Exercise — In the waiver agreement below, translate this sentence into Spanish: "Each of the Company and the Holder is a “Party” to this Waiver and the Company and Holder are, collectively, the “Parties” hereto."

Extract to read —
EX-99.1 2 ea027330901ex99-1_larosa.htm FORM OF WAIVER AGREEMENT WITH THE FEBRUARY 2025 INVESTOR, DATED AS OF JANUARY 19, 2026

Exhibit 99.1

 

WAIVER

 

This waiver (“Waiver”) is entered into as of January 19, 2026, by and between La Rosa Holdings Corp., a Nevada corporation (the “Company”) and [*] (the “Holder”), with respect to the senior secured convertible note issued by the Company to the Holder on February 4, 2025, as amended (the “Note”), pursuant to the Securities Purchase Agreement, dated as of February 4, 2025, as amended, by and between the Company and the Holder (the “Securities Purchase Agreement”). Each of the Company and the Holder is a “Party” to this Waiver and the Company and Holder are, collectively, the “Parties” hereto. Capitalized terms used and not defined in this Waiver have the respective meanings ascribed to such terms in the Securities Purchase Agreement. The Parties hereto hereby agree as follows:

 

1.With respect to the proposed sale by the Company of its 51% interest in its subsidiary Horeb Kissimmee Realty LLC, a Florida limited liability company (“LR Kissimmee”), to the owner of the remaining 49% interest (the “Purchaser”) for cash consideration to the Company of $500,000 plus the payment to the Company of $61,200 (representing the Company’s pro rata share of its indirect interest through LR Kissimmee of a $120,000 outstanding loan previously made by LR Kissimmee to the Purchaser), in each case payable over a period of 12 months beginning on the closing date thereof (such transaction, the “LR Kissimmee Sale”), the Holder hereby irrevocably waives compliance with Section 10 (Asset Sale Optional Redemption) of the and Sections 15 (Covenants) (f), (m) and (p) of the Note and Section 7 of the Security Agreement and any other rights of the Holder related to such LR Kissimmee Sale under the Transaction Documents. The Parties further agree that such LR Kissimmee Sale shall not be considered an Event of Default pursuant to the terms of the Note, the Security Agreement or any other Transaction Documents, and the Holder hereby waives any rights, including the rights to all default penalties, default interest, and acceleration of any amounts owed under the Initial Note or other Transaction Documents as a result of the approval and completion of such LR Kissimmee Sale. This Waiver shall be effective only in relation to the LR Kissimmee Sale and shall neither extend to any other purchase or investment transactions or any violations under, or default of, the Transaction Documents, nor shall this Waiver prejudice any rights or remedies of the Holder under the Transaction Documents with respect to matters not specifically addressed herein, including without limitation, any rights or remedies related to the indemnification obligations of the Company under such Transaction Documents.

Rows —
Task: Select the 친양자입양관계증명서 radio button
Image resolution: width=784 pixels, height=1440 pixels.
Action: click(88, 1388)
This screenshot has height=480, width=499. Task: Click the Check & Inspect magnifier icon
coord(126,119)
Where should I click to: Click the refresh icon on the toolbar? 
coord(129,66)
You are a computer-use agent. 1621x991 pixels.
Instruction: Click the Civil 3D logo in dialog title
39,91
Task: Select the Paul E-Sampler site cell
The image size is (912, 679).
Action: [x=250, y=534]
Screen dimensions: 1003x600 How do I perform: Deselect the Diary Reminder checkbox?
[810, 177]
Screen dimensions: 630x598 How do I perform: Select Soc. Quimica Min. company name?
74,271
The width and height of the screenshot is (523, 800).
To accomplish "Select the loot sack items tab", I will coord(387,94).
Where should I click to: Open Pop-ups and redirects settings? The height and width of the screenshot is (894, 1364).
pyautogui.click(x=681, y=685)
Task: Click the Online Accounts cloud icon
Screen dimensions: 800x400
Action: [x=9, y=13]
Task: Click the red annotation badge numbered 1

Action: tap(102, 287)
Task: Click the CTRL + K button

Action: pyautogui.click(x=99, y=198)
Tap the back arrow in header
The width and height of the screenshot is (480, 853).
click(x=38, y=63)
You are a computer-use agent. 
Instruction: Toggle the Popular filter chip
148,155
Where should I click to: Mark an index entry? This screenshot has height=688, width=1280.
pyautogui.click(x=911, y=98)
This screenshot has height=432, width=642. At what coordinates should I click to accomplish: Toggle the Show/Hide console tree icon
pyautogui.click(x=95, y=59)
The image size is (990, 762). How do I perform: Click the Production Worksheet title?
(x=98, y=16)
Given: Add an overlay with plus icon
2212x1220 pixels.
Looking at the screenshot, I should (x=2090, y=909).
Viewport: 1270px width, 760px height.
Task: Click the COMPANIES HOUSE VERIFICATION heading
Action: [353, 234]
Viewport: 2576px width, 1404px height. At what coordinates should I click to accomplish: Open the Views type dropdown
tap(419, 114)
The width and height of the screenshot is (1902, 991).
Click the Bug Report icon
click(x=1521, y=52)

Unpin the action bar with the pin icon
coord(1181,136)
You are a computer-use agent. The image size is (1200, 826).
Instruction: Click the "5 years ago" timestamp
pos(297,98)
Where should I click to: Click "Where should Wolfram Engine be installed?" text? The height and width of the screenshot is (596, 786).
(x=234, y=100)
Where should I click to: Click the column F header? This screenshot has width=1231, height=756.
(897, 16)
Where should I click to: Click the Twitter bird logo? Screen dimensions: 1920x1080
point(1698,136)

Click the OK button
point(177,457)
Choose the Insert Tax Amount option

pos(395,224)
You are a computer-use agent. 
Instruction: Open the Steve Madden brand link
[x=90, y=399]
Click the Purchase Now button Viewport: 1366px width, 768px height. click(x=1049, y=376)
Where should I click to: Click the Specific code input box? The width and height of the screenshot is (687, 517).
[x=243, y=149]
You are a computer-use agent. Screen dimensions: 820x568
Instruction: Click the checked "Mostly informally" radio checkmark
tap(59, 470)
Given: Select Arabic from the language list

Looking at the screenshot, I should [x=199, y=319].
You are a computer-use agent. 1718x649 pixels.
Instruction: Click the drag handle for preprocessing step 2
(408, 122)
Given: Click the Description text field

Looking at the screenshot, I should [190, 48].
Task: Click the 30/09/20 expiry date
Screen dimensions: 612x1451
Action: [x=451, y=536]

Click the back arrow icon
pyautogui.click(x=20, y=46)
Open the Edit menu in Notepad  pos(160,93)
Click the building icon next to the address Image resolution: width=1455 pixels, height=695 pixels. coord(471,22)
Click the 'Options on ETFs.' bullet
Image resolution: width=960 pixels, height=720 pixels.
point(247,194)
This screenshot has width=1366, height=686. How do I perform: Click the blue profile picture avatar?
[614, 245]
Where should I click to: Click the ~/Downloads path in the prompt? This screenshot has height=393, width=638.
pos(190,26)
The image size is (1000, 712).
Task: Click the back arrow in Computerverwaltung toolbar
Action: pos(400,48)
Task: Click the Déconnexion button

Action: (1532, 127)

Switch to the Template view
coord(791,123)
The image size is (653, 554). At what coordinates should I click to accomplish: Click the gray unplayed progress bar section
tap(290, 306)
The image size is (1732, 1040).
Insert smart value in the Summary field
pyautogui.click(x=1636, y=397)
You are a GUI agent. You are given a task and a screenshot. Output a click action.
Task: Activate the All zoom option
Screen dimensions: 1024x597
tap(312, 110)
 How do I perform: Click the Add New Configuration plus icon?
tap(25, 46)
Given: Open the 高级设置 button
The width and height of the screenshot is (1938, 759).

Exercise answer — Cada una de la Compañía y el Titular es una “Parte” de esta Renuncia, y la Compañía y el Titular son, conjuntamente, las “Partes” de la presente.